- **TASK DETAILS**
Copy each of the following rows verbatim, with no changes.

Stored entries:
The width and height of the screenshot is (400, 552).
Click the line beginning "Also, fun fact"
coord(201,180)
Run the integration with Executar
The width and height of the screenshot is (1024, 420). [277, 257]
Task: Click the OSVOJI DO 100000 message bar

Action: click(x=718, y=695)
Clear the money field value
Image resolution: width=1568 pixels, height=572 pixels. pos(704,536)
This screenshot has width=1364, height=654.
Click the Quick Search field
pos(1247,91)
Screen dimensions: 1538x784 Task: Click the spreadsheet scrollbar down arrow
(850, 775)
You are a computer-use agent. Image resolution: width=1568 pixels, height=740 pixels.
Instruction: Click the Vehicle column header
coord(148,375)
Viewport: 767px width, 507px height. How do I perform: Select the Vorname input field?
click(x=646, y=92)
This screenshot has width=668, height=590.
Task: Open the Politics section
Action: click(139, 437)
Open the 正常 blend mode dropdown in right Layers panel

- **RESPONSE BELOW**
The width and height of the screenshot is (400, 552).
Click the line beginning "Also, fun fact"
coord(201,180)
Run the integration with Executar
The width and height of the screenshot is (1024, 420). [277, 257]
Task: Click the OSVOJI DO 100000 message bar

Action: click(x=718, y=695)
Clear the money field value
Image resolution: width=1568 pixels, height=572 pixels. pos(704,536)
This screenshot has width=1364, height=654.
Click the Quick Search field
pos(1247,91)
Screen dimensions: 1538x784 Task: Click the spreadsheet scrollbar down arrow
(850, 775)
You are a computer-use agent. Image resolution: width=1568 pixels, height=740 pixels.
Instruction: Click the Vehicle column header
coord(148,375)
Viewport: 767px width, 507px height. How do I perform: Select the Vorname input field?
click(x=646, y=92)
This screenshot has width=668, height=590.
Task: Open the Politics section
Action: click(139, 437)
Open the 正常 blend mode dropdown in right Layers panel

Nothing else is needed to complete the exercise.